(GIVEN PROBLEM 1)
Repeat the passage on finding the first missing positive integer, starting at "(Because the way" and ending at "result comes out.", and swap "duplicate" for "repeated".

(SOURCE)
-------

Then, I declared a variable "count" to represent the First Missing Positive Integer.
(Because the way I used it is similar to when I am counting something.)
Simply speaking,
I start counting when nums[i] > 0.
(We are finding the first missing positive integer, so the numbers smaller than 0 make no sense.)
After submitting once,
I found that there could be duplicate numbers.
So if (nums[i]==nums[i-1]) count--;
You'll notice that the value difference between nums[i] and nums[i+1] is always 0 or 1,
if it's not,
there must be a missing positive integer.
As count++ and count-- goes,
when nums[i]!=count,
the result comes out.
For example,
nums: [-1, 0, 1, 2, 2, 4]
First missing positive integer: 3
when nums[i]>0, counting starts, and "i" is still increasing.

-------

(INPUT)
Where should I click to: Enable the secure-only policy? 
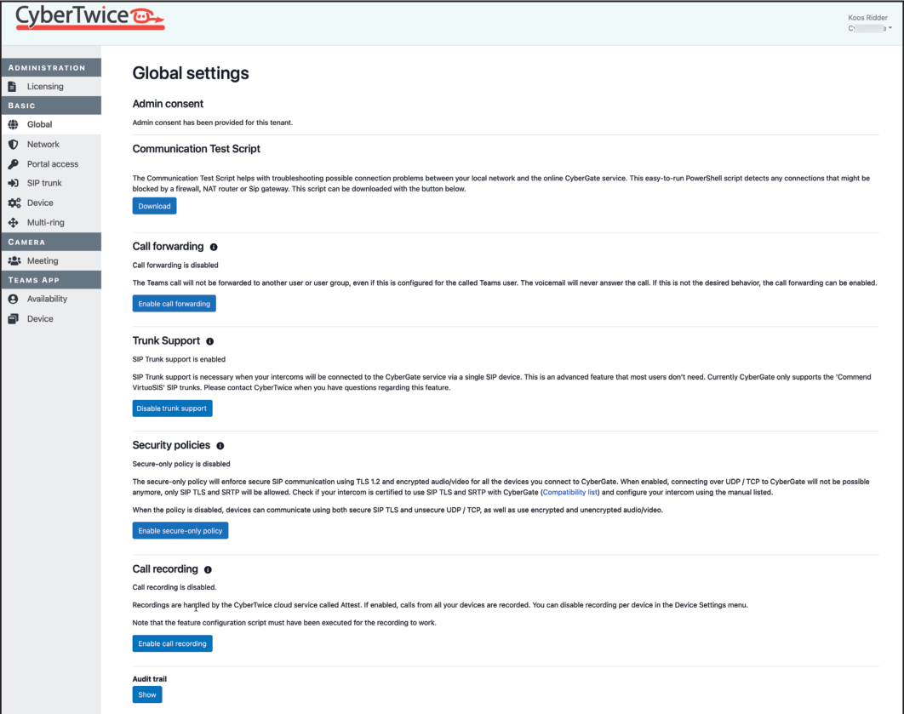180,530
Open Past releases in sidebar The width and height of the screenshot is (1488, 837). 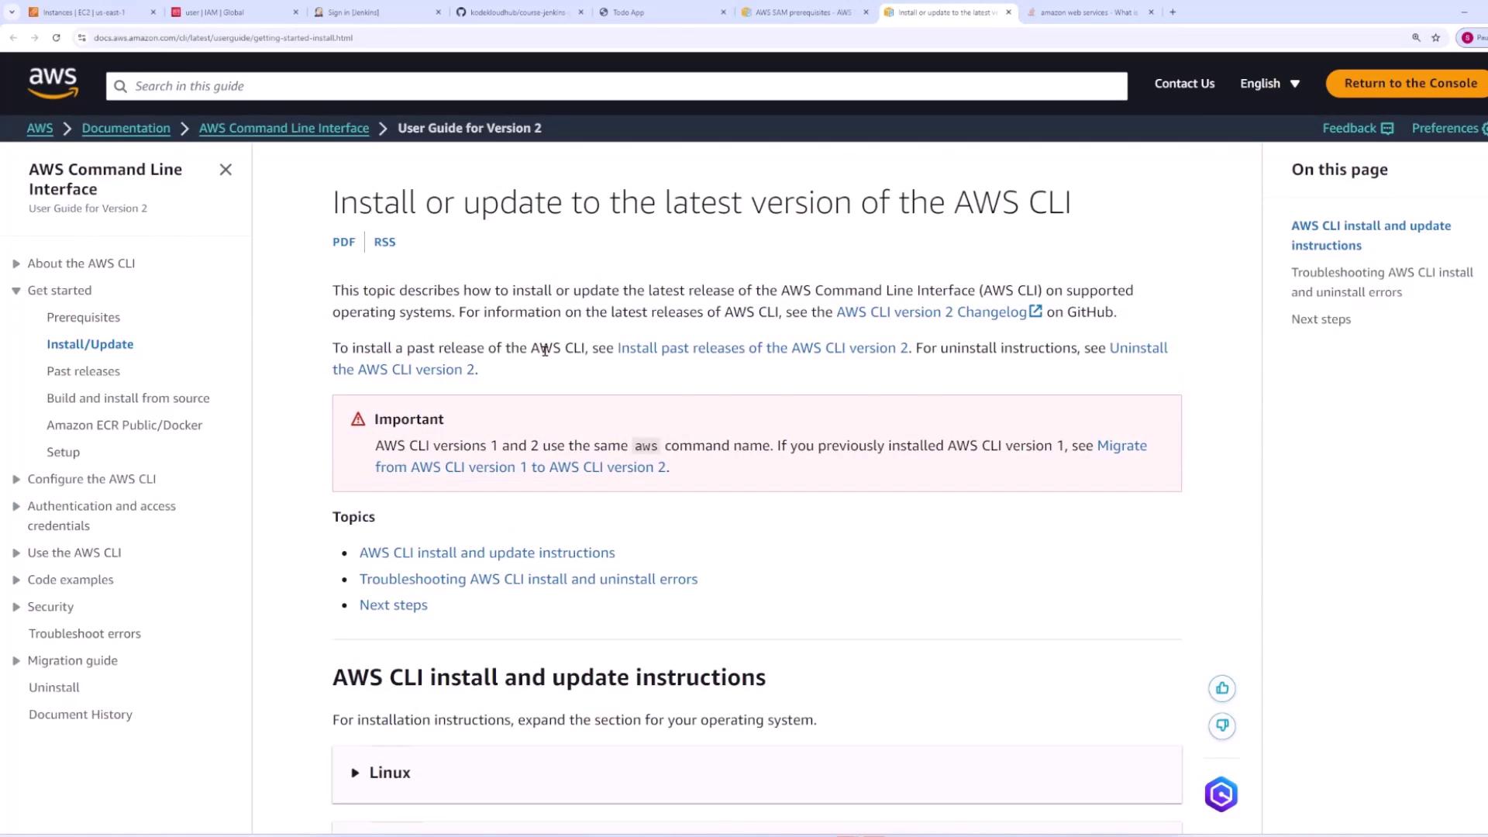click(83, 371)
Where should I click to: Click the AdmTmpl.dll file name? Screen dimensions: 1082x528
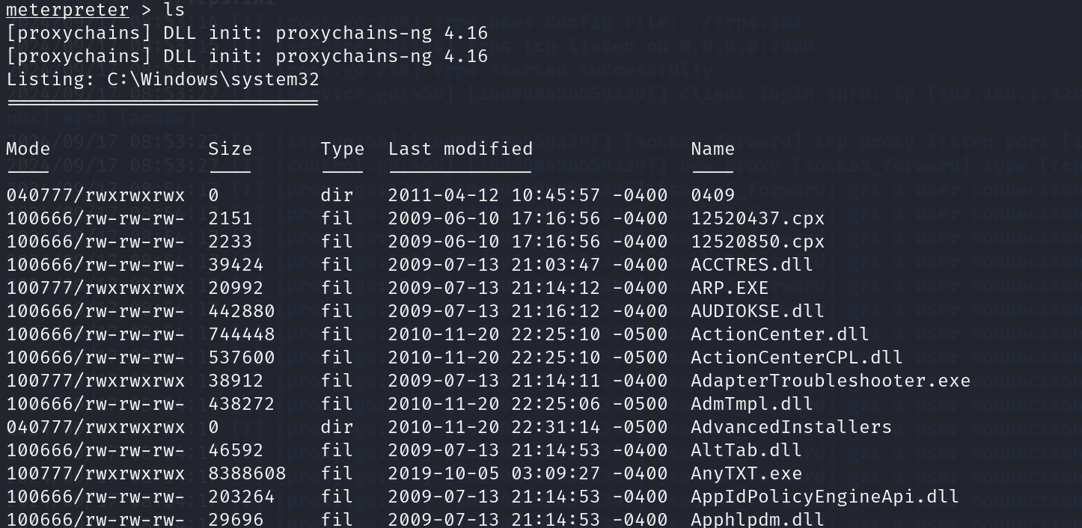[751, 404]
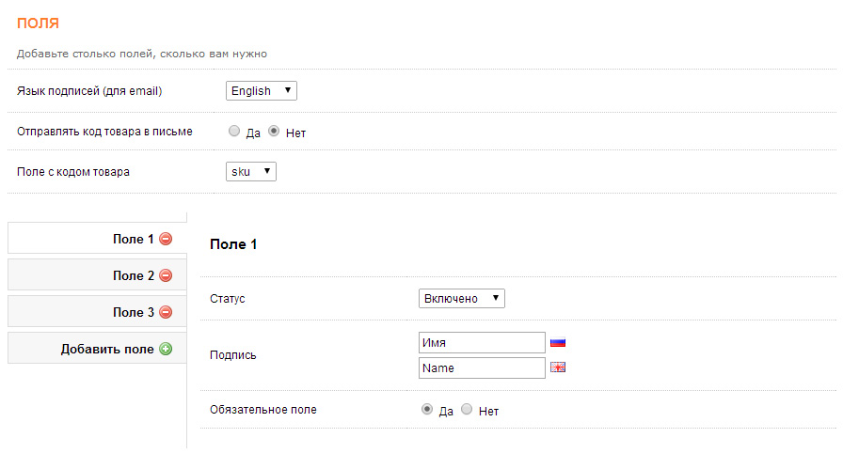Screen dimensions: 843x469
Task: Open the English caption language dropdown
Action: 262,91
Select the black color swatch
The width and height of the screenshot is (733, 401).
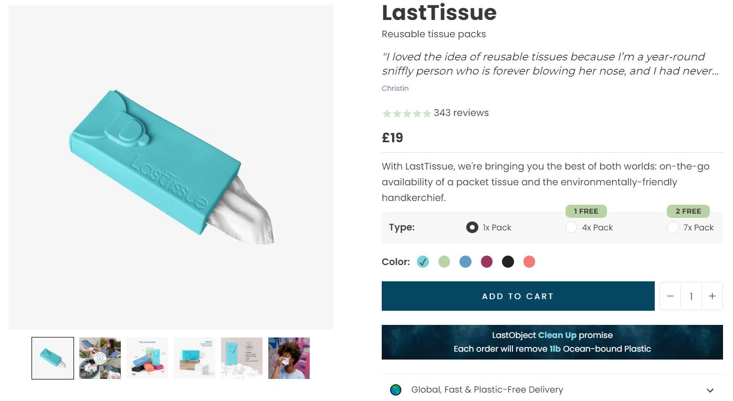(x=508, y=261)
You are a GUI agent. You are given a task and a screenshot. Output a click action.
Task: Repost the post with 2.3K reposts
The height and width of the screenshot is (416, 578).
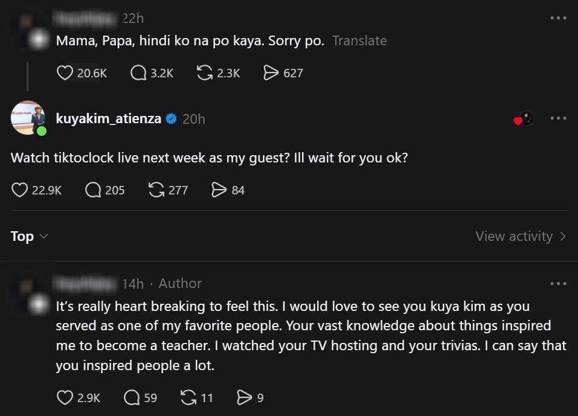(205, 73)
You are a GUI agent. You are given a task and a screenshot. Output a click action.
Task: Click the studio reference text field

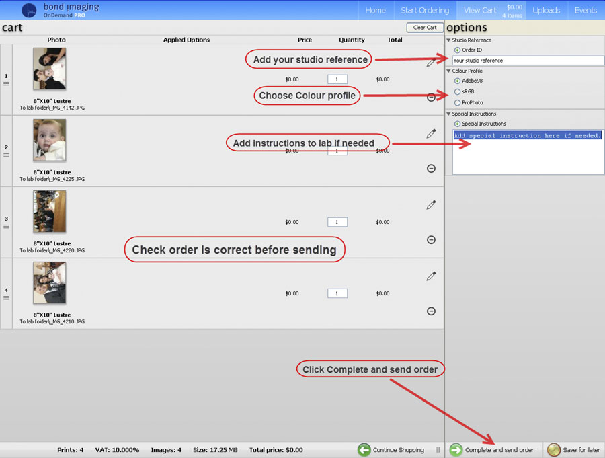528,61
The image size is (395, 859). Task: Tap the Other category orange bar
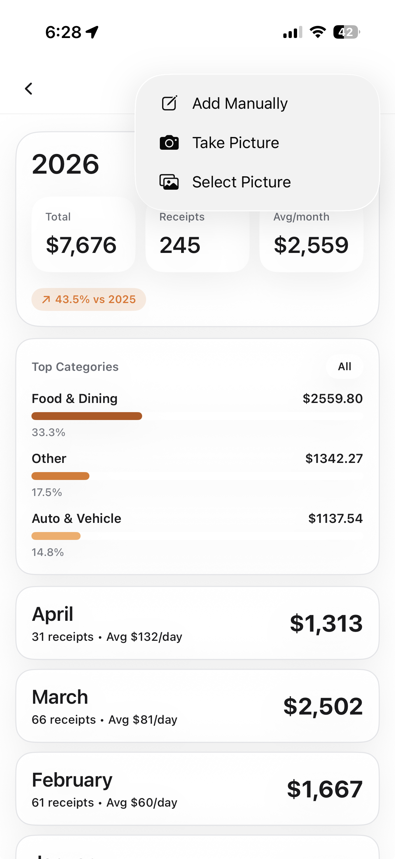point(60,476)
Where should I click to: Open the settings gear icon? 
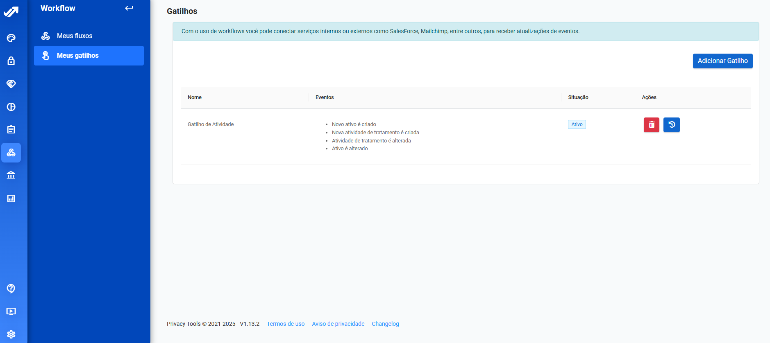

-------

(GIVEN PROBLEM 2)
Express the listing lines as a JSON list of strings, one string per line with blank lines skipped, starting at the line that contains "Where should I click to: Click" and ending at the end of the listing. Leave the pictures out.

(FINAL RESULT 1)
(Because the way I used it is similar to when I am counting something.)
Simply speaking,
I start counting when nums[i] > 0.
(We are finding the first missing positive integer, so the numbers smaller than 0 make no sense.)
After submitting once,
I found that there could be repeated numbers.
So if (nums[i]==nums[i-1]) count--;
You'll notice that the value difference between nums[i] and nums[i+1] is always 0 or 1,
if it's not,
there must be a missing positive integer.
As count++ and count-- goes,
when nums[i]!=count,
the result comes out.

(FINAL RESULT 2)
[
  "Where should I click to: Click the AdmTmpl.dll file name? Screen dimensions: 1082x528",
  "[751, 404]",
  "Screen dimensions: 843x469",
  "Task: Open the English caption language dropdown",
  "Action: 262,91",
  "Select the black color swatch",
  "The width and height of the screenshot is (733, 401).",
  "(x=508, y=261)",
  "You are a GUI agent. You are given a task and a screenshot. Output a click action.",
  "Task: Repost the post with 2.3K reposts",
  "The height and width of the screenshot is (416, 578).",
  "(205, 73)",
  "You are a GUI agent. You are given a task and a screenshot. Output a click action.",
  "Task: Click the studio reference text field",
  "528,61",
  "The image size is (395, 859). Task: Tap the Other category orange bar",
  "point(60,476)",
  "Where should I click to: Open the settings gear icon? "
]